For generations, stories of creatures roaming the countryside would serve as morality tales. These tales as monsters and the supernatural have carried through generations and found their way to the big screen during the Universal monster era. Features like The Wolf Man served as the monsters’ peak representation until the 1980s practical effects advanced enough to create realistic monsters. While contemporary stories can still use werewolf tales, setting these tales in the 19th century adds a superstition and paranoia that cannot exist in modern eras. With Eight for Silver, director Sean Ellis sets his monster film in the 1880s. The English countryside creates a heavy and horrific atmosphere that weighs over an English manor. Despite some CG hiccups, the bloody and otherworldly frights will make Eight for Silver a must-see for fans of period-horror.

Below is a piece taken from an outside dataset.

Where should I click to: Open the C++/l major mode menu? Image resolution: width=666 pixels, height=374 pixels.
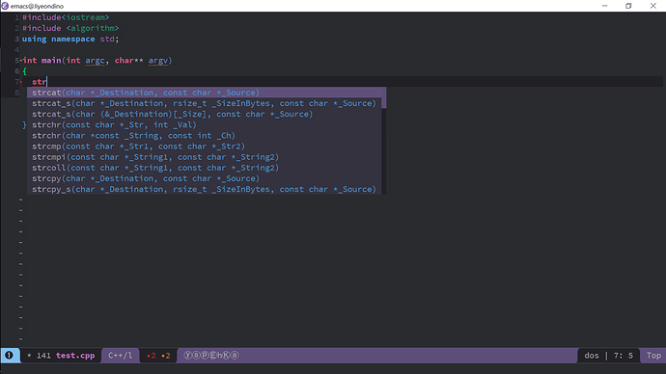pos(121,356)
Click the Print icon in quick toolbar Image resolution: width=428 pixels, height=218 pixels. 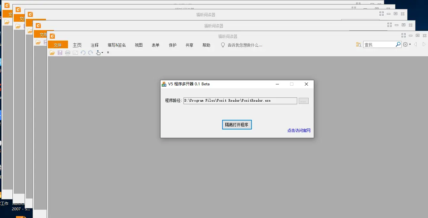pyautogui.click(x=68, y=53)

Eight For Silver opens on a small town in the English countryside, struggling to accept its new settlers. A caravan of Romani travelers have made camp on the edge of the forest. However, this land belongs to local aristocrat Seamus Laurant (Alistair Petrie). Both Laurant and the local clergy fear their new residents and take matters into their own hands. After an atrocity is committed at the camp, the town’s children experience collective nightmares about the scarecrow marking the site of the camp. When Laurant’s son disappears, bodies begin to pile up. Pathologist John McBride (Boyd Holbrook) searches for the Romani travelers and soon finds himself examining a recently discovered body. His past intersects with the deaths on the rise, making him the best hunter to stop the attacks.

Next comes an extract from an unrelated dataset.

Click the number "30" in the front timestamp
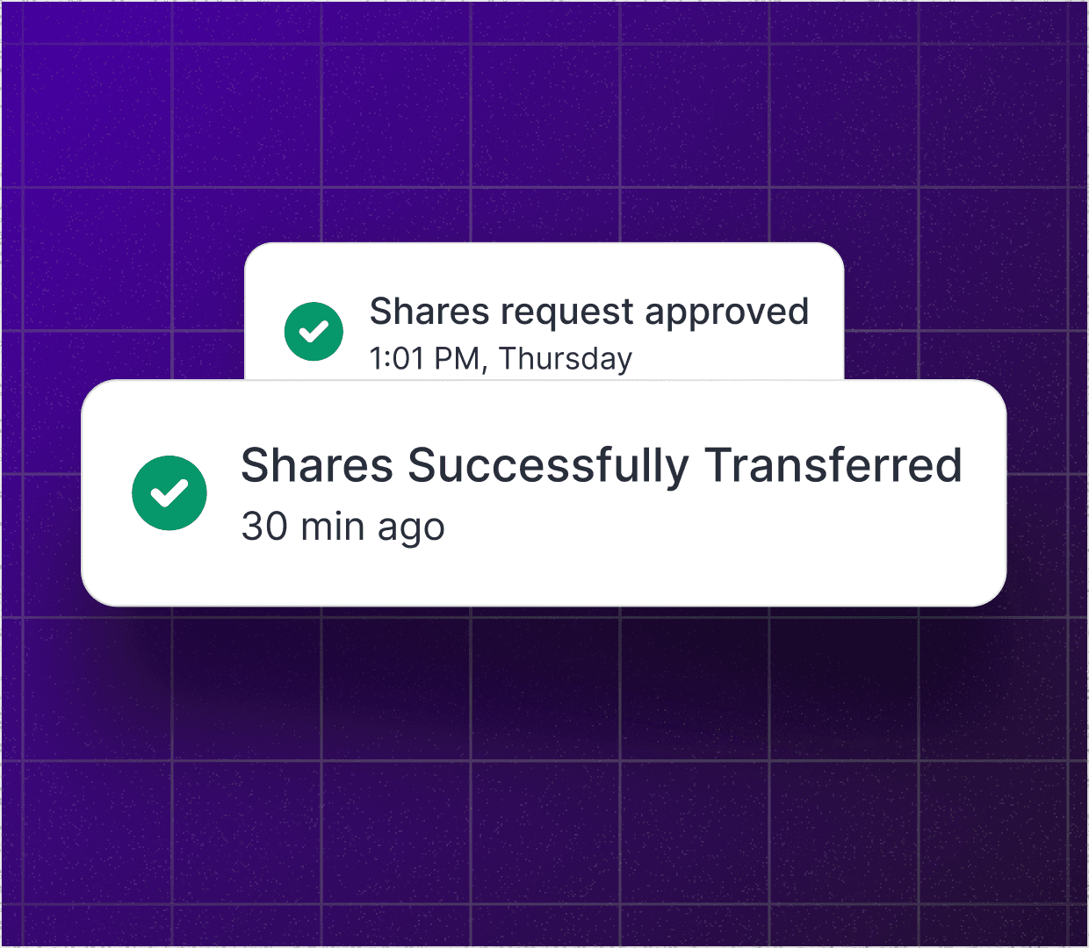This screenshot has height=948, width=1089. click(264, 527)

Eight for Silver thrives on Ellis’ vision as a storyteller. Ellis serves as the director, writer, and cinematographer for Eight for Silver, resulting in a singular vision. Combining monster tropes with the period setting gives Ellis the ability to embrace the unknown. This also gives him the latitude to craft unique lore for his story. He embraces body-horror but draws more from Carpenter’s work than Rick Baker’s werewolves of the past. The resulting creatures are visually disturbing that break the mental fortitude of several characters.
Ellis’ creatures should be physically frightening, but the limitations of CG fall short of expectations. In many scenes, Ellis hides the creatures’ visuals behind objects, such as sheets or church pews. Embracing a style similar to Jaws certainly helps, but once the creatures reach the screen, they often disappoint. The actors sell the illusion, conveying the mental anguish and fear of the monsters. Ellis’ striking visuals without the CGI showcase evocative production qualities (the use of the silver in particular), but the visual effects hurt the final product considerably.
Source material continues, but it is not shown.